Everything from the line containing "Screen dimensions: 1159x627" to the end of the material, both ends included, should be repeated exactly; please give only those lines.
=== Input data ===
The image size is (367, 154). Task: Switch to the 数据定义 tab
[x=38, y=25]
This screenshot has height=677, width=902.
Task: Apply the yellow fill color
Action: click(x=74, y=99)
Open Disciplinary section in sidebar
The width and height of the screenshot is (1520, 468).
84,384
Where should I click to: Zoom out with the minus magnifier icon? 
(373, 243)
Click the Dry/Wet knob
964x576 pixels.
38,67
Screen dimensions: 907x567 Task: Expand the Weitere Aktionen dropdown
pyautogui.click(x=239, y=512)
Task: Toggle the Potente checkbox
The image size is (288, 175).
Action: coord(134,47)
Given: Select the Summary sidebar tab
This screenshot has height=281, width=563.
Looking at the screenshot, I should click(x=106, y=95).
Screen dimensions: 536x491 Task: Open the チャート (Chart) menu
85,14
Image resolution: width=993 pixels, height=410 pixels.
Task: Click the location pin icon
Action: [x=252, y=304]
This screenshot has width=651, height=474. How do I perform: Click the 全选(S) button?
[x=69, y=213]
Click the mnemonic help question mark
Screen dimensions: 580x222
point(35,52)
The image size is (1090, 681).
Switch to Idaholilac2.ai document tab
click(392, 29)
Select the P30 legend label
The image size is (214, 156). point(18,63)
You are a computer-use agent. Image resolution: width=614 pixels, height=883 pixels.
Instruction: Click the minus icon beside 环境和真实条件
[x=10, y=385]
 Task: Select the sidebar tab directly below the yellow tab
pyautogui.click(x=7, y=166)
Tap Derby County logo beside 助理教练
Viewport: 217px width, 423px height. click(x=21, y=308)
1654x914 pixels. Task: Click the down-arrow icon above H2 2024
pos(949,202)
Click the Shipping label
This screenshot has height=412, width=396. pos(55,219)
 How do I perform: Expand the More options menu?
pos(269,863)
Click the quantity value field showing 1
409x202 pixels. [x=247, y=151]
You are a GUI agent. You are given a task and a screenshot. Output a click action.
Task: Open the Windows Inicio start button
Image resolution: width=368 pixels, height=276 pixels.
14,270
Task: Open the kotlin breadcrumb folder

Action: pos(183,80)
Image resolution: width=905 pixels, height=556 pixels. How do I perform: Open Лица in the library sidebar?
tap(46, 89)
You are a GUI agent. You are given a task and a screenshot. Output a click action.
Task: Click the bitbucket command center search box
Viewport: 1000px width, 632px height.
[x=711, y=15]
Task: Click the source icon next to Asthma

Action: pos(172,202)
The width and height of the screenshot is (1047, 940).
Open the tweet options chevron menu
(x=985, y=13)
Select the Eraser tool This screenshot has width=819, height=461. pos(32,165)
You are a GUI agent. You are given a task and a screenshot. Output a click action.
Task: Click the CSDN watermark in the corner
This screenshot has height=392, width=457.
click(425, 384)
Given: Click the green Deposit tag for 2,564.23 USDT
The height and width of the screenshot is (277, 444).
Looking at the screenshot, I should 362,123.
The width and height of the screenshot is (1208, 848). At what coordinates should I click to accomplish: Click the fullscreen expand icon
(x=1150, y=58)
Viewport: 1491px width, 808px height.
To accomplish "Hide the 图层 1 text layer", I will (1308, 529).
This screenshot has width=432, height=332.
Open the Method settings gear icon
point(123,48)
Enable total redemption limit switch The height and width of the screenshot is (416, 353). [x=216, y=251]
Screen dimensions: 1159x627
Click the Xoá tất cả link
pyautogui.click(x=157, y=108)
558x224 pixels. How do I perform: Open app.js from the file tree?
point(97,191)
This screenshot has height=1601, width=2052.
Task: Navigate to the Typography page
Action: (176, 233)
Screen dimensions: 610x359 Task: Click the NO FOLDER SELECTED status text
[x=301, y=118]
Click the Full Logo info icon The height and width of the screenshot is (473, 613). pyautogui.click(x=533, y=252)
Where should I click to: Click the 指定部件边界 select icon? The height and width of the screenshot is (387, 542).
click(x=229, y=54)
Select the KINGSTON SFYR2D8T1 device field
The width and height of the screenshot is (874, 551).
===
[Exercise output]
Screen dimensions: 1159x627
Click the Xoá tất cả link
pyautogui.click(x=157, y=108)
558x224 pixels. How do I perform: Open app.js from the file tree?
point(97,191)
This screenshot has height=1601, width=2052.
Task: Navigate to the Typography page
Action: (176, 233)
Screen dimensions: 610x359 Task: Click the NO FOLDER SELECTED status text
[x=301, y=118]
Click the Full Logo info icon The height and width of the screenshot is (473, 613). pyautogui.click(x=533, y=252)
Where should I click to: Click the 指定部件边界 select icon? The height and width of the screenshot is (387, 542).
click(x=229, y=54)
Select the KINGSTON SFYR2D8T1 device field
The width and height of the screenshot is (874, 551).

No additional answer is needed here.